→ TEXT EXCERPT
* * * *
During the mid eighties, Rick Begneaud toured as a chef for the Grateful Dead and Bob Dylan. Traveling extensively, he appropriated not only the tastes, but the textiles and small elements from villages throughout the world to embody those locations from a different perspective.

Begneaud’s self-developed technique has been influenced through a close relationship with his late uncle, Artist Robert Rauschenberg. The creative familial gene is present in Begneaud’s work constructed of implied histories and emotional applications. Begneaud diverges from his Robert Rauschenberg roots with his own nonconfrontational, nonpolitical, organic nature. He aptly combines paint, collaged with fabrics to create abstracted, angular shapes pulsating with rich color. His special preservation of found items morph into new creations.

Today, Begneaud writes a composition of painted thread songs formed from experience, fabric, color and space. The Artist successfully sets the tone for his lyrical ambiance of freedom and calm.
* * * *
(Stored records)
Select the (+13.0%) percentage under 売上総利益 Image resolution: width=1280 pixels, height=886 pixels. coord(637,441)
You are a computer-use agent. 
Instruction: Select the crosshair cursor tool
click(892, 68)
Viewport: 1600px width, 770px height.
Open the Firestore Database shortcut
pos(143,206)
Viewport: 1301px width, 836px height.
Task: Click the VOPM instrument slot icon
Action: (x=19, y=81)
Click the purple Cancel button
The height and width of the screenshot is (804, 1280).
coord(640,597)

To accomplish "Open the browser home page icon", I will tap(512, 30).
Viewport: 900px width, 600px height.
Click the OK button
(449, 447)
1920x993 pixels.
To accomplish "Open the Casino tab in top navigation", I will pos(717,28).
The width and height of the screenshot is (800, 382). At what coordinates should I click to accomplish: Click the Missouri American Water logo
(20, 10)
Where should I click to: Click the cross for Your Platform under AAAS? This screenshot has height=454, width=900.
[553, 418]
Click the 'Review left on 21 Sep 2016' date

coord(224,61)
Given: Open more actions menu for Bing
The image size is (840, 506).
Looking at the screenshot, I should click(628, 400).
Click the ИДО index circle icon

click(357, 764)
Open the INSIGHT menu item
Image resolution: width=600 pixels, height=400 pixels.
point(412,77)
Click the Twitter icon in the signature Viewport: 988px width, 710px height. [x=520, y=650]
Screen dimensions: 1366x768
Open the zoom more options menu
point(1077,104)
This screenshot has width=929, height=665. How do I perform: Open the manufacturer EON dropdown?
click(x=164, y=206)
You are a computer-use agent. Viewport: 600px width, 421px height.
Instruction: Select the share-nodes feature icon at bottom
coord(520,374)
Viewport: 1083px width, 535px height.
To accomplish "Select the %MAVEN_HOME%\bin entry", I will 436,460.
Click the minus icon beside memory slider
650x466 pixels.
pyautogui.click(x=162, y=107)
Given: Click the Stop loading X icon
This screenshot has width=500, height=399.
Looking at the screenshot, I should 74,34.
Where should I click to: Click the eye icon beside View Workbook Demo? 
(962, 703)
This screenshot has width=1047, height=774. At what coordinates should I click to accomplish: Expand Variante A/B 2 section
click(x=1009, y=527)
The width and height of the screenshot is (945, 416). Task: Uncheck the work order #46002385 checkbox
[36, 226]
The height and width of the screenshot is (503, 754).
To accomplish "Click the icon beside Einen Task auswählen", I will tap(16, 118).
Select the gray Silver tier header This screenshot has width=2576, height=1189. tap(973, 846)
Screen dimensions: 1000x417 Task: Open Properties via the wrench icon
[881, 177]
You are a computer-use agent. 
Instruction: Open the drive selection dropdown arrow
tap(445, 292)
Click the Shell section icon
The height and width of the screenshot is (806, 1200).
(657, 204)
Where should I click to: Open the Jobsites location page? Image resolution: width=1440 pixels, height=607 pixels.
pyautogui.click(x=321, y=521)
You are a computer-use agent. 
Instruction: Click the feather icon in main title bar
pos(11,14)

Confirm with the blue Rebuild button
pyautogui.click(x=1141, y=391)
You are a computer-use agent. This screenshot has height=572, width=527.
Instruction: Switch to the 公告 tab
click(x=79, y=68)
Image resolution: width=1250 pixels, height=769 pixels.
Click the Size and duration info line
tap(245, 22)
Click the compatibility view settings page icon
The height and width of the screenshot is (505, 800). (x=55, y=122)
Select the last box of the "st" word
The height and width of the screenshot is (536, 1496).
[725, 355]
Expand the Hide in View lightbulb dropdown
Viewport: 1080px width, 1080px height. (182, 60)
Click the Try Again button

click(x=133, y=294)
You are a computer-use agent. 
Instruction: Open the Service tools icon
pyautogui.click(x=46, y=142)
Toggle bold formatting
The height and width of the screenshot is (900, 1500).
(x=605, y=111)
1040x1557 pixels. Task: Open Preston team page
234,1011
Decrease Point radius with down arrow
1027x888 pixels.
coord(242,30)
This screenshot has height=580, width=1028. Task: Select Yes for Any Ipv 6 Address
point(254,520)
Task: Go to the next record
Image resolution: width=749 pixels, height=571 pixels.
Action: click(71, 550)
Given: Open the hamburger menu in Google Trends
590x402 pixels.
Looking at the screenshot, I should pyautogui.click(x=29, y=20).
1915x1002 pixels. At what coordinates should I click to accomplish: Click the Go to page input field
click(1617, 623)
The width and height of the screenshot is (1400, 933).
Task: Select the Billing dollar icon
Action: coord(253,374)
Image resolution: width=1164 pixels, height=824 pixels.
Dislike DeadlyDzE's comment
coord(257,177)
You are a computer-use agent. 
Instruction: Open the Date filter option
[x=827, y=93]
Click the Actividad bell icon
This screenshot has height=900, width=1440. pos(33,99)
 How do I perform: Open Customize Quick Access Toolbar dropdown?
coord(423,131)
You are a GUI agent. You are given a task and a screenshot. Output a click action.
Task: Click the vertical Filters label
* * * *
Write the next part of the piece on Rick Begneaud, starting after its last sentence. The entries have nothing to do with this.

→ WRITTEN ANSWER
Begneaud discusses, “My work is about an organic drive towards a resonant composition–space, color, texture–that’s what moves me. To some extent, I do agonize over the placement and relationships of parts of each piece, but my goal is always for simplicity… for finding a type of spirit in the work. As time moves on, I find myself desiring that more and more...the simple stuff. Oftentimes it’s what has been left out, or what is left to ‘breathe’ that defines the strength in my work. The active, positive spaces (photo transfers, fabric, the paint) converse with the negative. That’s essentially where I find my titles…those conversations within…that agreeable or disagreeable tension.”